Çıkarılan metin:
Yılmaz, birinci savunma hattının yeterli olmaması durumunda mevzuata dönülerek, alınması gereken tedbirler olup olmadığına bakıldığını dile getirerek, 2007 Ağustos ayından bu yana diğer ülkelerde bunun da yapıldığını, bu savunmanın yeterli olmaması halinde son tahlilde, bu işin, kamunun, vergi mükellefinin üzerine yük olarak geldiğini söyledi.

Durmuş Yılmaz, şu anda yaşanmakta olan krizin üçüncü aşamasının bu olduğunu kaydetti.

HERKESİN YANITLANMASINI BEKLEDİĞİ SORU

Konuşmasının sonunda, herkesin yanıtlanmasını beklediği ortak bir soru olduğunu dile getiren Yılmaz, bu soruyu, ''Hemen hemen her ülke harcama artırıcı bütçe paketi hazırlıyor. Türkiye'nin de aynı uygulamalara bir an önce gitmemesi hatalı değil mi?'' diyerek dile getirdi.

Kayıt alıntıları:
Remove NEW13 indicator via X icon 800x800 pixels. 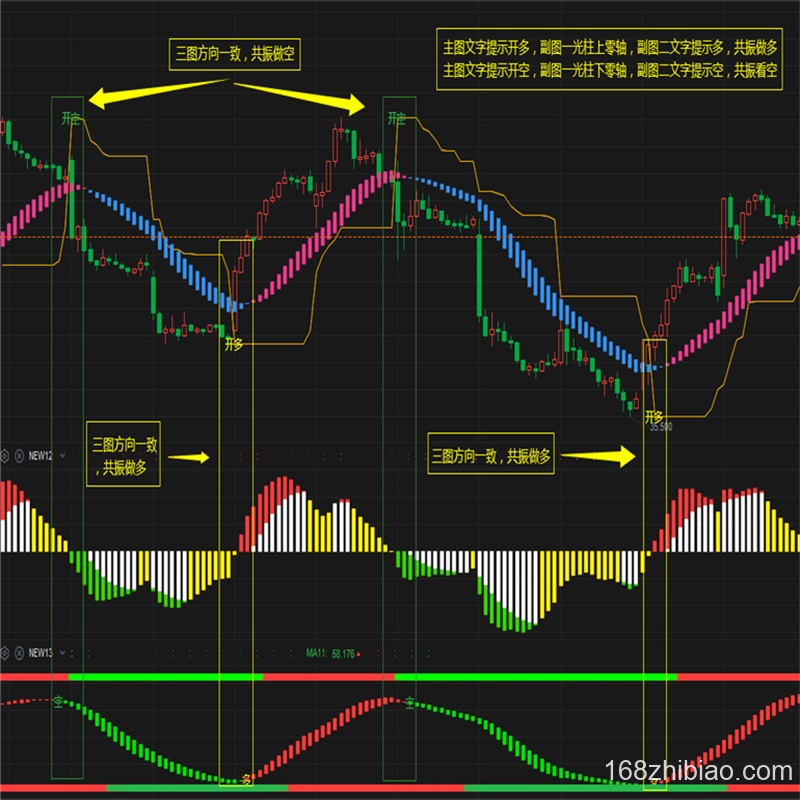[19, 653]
* * *
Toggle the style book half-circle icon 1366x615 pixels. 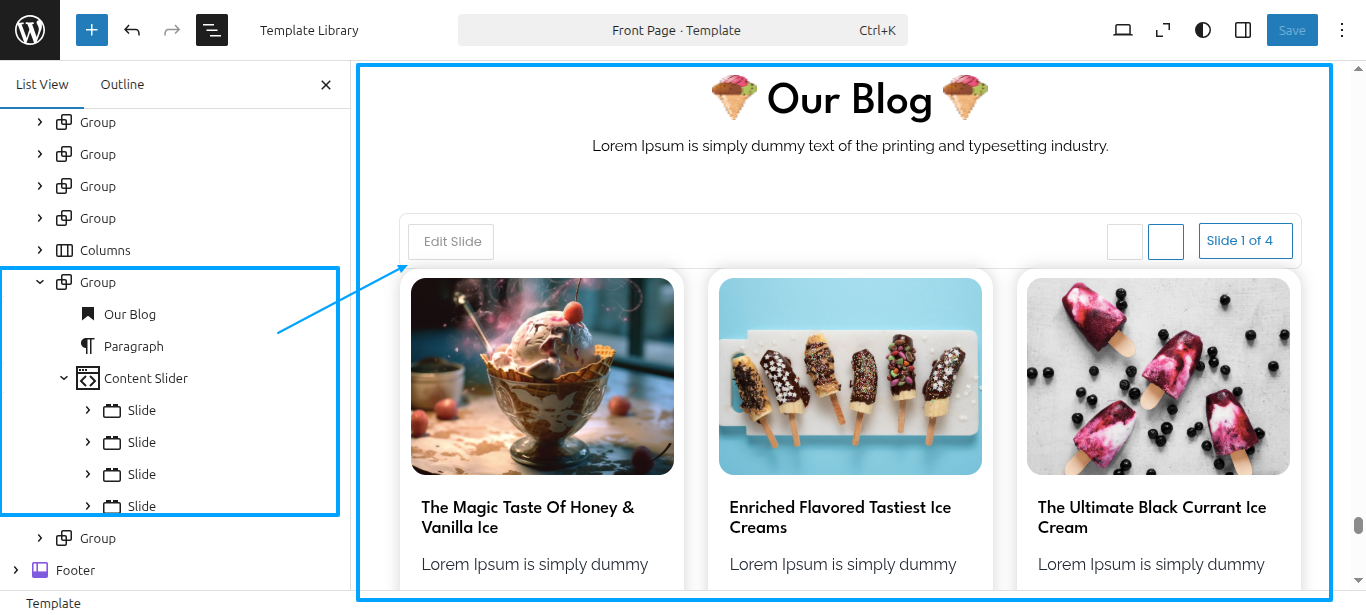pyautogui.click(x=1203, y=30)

Görev yönergeleri:
1 > Durmuş Yılmaz'ın konuşmasını aktaran metni iki cümleyle özetleyin.
2 > Durmuş Yılmaz'ın konuşmasını aktaran metni kaldığı yerden sürdürün.

Alıştırma yanıtları:
1 > Yılmaz, birinci savunma hattı yeterli olmadığında mevzuata dönülerek alınması gereken tedbirlere bakıldığını, bu savunma da yetmezse yükün son tahlilde kamuya ve vergi mükellefine kaldığını söyledi ve bunun yaşanan krizin üçüncü aşaması olduğunu kaydetti. Konuşmasının sonunda ise hemen hemen her ülke harcama artırıcı bütçe paketi hazırlarken Türkiye'nin aynı uygulamalara bir an önce gitmemesinin hatalı olup olmadığı sorusunu, herkesin yanıtlanmasını beklediği ortak soru olarak dile getirdi.

2 >
Yılmaz, gelişmiş ülkelerde açıklanan paketlerin iki gruba ayrılabileceğini aktararak, birinci gruptaki paketlerin krizin ilk aşamasında finansal dalgalanmaları önlemeye yönelik olarak bankacılık sistemine yardımı içeren paketler olduğunu, ikinci gruptaki paketlerin ise daha sonraki aşamada ortaya çıkmaya başladığını, bunların, kriz finansal sektörden reel sektöre yaygınlaştıkça ekonomik küçülmeyi azaltmaya yönelik olarak kamunun harcamalarını artırmasına ya da reel sektöre kredi desteği vermesine ilişkin olduğunu bildirdi.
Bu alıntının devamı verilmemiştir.